— Я долго думал, как с тобой поступить, чтобы наказать, не убивая. Вначале хотел, прежде чем отпустить, отрезать яйца, утушить с чесночным соусом и заставить сожрать. Но ты ведь из тех, кто, и кастратом сделавшись, не успокаивается, а ещё больше волчеет: будешь кайфовать, наблюдая за другими садистами, заставляя их за твоей больной фантазией бегать…
— Сколько? — сумел-таки прохрипеть он. — Сколько вы хотите? Хотите миллион? Полтора миллиона баксов налом? Я отдам всё, только…
— Я вижу, с юмором у нас пока… «обстоит». Не уверен, утешит ли тебя это, только ты обошёлся мне многократно дороже. Хотя, на самом деле, не стоишь и свиного пятака.

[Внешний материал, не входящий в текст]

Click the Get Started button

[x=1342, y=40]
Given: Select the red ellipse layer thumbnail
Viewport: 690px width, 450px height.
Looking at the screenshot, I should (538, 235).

— Послушай-йте… У ме-меня нет больше!..
— Да успокойся же же, богатенький Буратино! — В голосе этого, второго, звучала неприкрытая насмешка. — Твои вонючие бабки никому не нужны. Они тебе самому пригодятся ещё. Так что расслабься и тихо радуйся халяве, когда угощают.
— Что… Что… вы хо-отите делать?!
— Тебе ж сказали: крутить кино и ублажать тебя дурью. А через несколько дней — к папе поедешь…
— Нет!
— Да…
Он уже не чувствовал, как ему перетягивали жгутом руку, как кололи, как тёплая струя мочи, пропитав штанину, устремилась дальше — в носок и туфель… Он не помнил, как остался один, привязанный к кровати, в этой тёмной камере, на белых стенах которой заплясали кадры его «фильмов»…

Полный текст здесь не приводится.